Para el mundo del fútbol, Pablo Vico es un récord, una leyenda del ascenso y el hombre que vivió en una cancha durante más de dos décadas. Pero para el vecino de Adrogué y de toda la región, "Don Ramón" es mucho más que eso.
Pablo Vico, máximo ídolo de Brown de Adrogué, abrió su corazón sobre lo difícil que fue dejar el club. "Me agarró una depresión muy grande", reveló.
Para el mundo del fútbol, Pablo Vico es un récord, una leyenda del ascenso y el hombre que vivió en una cancha durante más de dos décadas. Pero para el vecino de Adrogué y de toda la región, "Don Ramón" es mucho más que eso.
Por eso, su reciente confesión sobre el calvario personal que vivió tras su salida de Brown de Adrogué impactó hondo en el sentimiento Tricolor.
A meses de aquel mayo de 2024 que marcó el fin de su ciclo de 15 años como DT (y 22 vinculado al club), el técnico más longevo del fútbol argentino rompió el silencio. En una charla íntima, Vico admitió que el desapego no fue solo profesional, sino una herida profunda en su salud mental.
"Me agarró una depresión muy grande, estuve muy enfermo", confesó Vico con la honestidad brutal que lo caracteriza. Para Don Ramón, dejar Brown de Adrogué no fue simplemente renunciar a un cargo; fue dejar su casa, literalmente, ya que vivió durante años en una habitación dentro del predio del club.
Ese desarraigo lo sumergió en un pozo del que le costó salir. El DT explicó que su salida fue un gesto de amor hacia la institución: "Decidí irme porque no quería hacerle daño a Brown", señaló en relación a la racha de resultados que lo llevó a dar un paso al costado, a pesar de que la dirigencia quería que se quedara. “Hasta volver a dirigir en Agropecuario la pasé muy mal”, reveló el entrenador nacido hace 70 años en Parque Patricios.
“Estuve 22 años en Brown de Adrogué. Había perdido 7 partidos, cosa que a mi no me pasó nunca en 570 partidos. Dije: Hasta acá llegué. Me acuerdo que el presidente no quería saber nada, habíamos perdido 4 a 1 con Colón en Adrogué y hubo gente que me puteó. Yo los miraba y decía que si me puteaban a mi después de todo lo que le dí al club, entonces me calenté y me fui”, aseguró Pablo Vico en el programa Directo al Hueso de Picado TV.

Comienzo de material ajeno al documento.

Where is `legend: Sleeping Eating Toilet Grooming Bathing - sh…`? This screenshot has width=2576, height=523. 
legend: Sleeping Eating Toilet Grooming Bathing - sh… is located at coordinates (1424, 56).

Además, agregó: “A la semana siguiente jugamos contra Estudiantes de Río Cuarto en Córdoba. Me dieron una plaqueta en la mitad de la cancha, una camiseta con la número 9 y el nombre mio, una cosa de locos. El presidente intentó ante 15 periodistas convencerme para que me quede, pero yo le dije que no. Que busque otro entrenador y capaz le encontraba la vuelta. Sentía que no era el momento para seguir y quizás en un futuro poder volver”.
No es la primera vez que la vida golpea fuerte al "Bigotón". Cabe recordar que en 2015 sufrió un infarto tras la trágica muerte de su hijo, otro episodio de depresión que marcó su vida. Esta vez, según sus propias palabras, la clave para empezar a sanar fue la religión y la oración diaria.
Hoy, con la mirada más clara y el corazón en proceso de reconstrucción, Vico asegura estar listo para un nuevo desafío. Aunque su nombre quedó grabado a fuego en las paredes del Lorenzo Arandilla, el técnico manifestó sus ganas de volver al ruedo: "Tengo fuerzas para dirigir, el fútbol es mi vida".
Mientras tanto, en Adrogué, el hincha sigue esperando el momento de volver a cruzárselo para darle ese abrazo que, hoy más que nunca, Pablo parece necesitar. Porque se puede salir del club, pero el club —y su gente— nunca salen de uno.